§ **PROBLEM DESCRIPTION**
Exactly the lines from the one with "At what coordinates" through the last line of the listing must be given again.

§ **DATA IN THIS EXERCISE**
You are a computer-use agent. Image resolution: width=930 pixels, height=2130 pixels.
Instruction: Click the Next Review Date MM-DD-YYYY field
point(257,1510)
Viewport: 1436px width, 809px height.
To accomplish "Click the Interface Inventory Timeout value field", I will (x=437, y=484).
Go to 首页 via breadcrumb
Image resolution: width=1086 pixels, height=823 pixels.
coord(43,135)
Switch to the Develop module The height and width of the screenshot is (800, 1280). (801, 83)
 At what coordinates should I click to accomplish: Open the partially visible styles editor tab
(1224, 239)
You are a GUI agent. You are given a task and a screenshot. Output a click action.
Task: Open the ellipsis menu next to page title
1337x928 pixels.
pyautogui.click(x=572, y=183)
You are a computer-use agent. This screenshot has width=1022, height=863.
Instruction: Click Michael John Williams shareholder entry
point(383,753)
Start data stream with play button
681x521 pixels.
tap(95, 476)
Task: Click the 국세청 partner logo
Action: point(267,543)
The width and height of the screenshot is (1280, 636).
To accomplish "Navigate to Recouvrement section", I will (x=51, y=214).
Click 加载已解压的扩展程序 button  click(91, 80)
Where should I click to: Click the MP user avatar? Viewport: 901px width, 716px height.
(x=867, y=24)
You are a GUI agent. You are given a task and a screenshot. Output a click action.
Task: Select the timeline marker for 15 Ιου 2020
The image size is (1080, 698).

§ **COMPLETED TASK**
 At what coordinates should I click to accomplish: Open the partially visible styles editor tab
(1224, 239)
You are a GUI agent. You are given a task and a screenshot. Output a click action.
Task: Open the ellipsis menu next to page title
1337x928 pixels.
pyautogui.click(x=572, y=183)
You are a computer-use agent. This screenshot has width=1022, height=863.
Instruction: Click Michael John Williams shareholder entry
point(383,753)
Start data stream with play button
681x521 pixels.
tap(95, 476)
Task: Click the 국세청 partner logo
Action: point(267,543)
The width and height of the screenshot is (1280, 636).
To accomplish "Navigate to Recouvrement section", I will (x=51, y=214).
Click 加载已解压的扩展程序 button  click(91, 80)
Where should I click to: Click the MP user avatar? Viewport: 901px width, 716px height.
(x=867, y=24)
You are a GUI agent. You are given a task and a screenshot. Output a click action.
Task: Select the timeline marker for 15 Ιου 2020
The image size is (1080, 698).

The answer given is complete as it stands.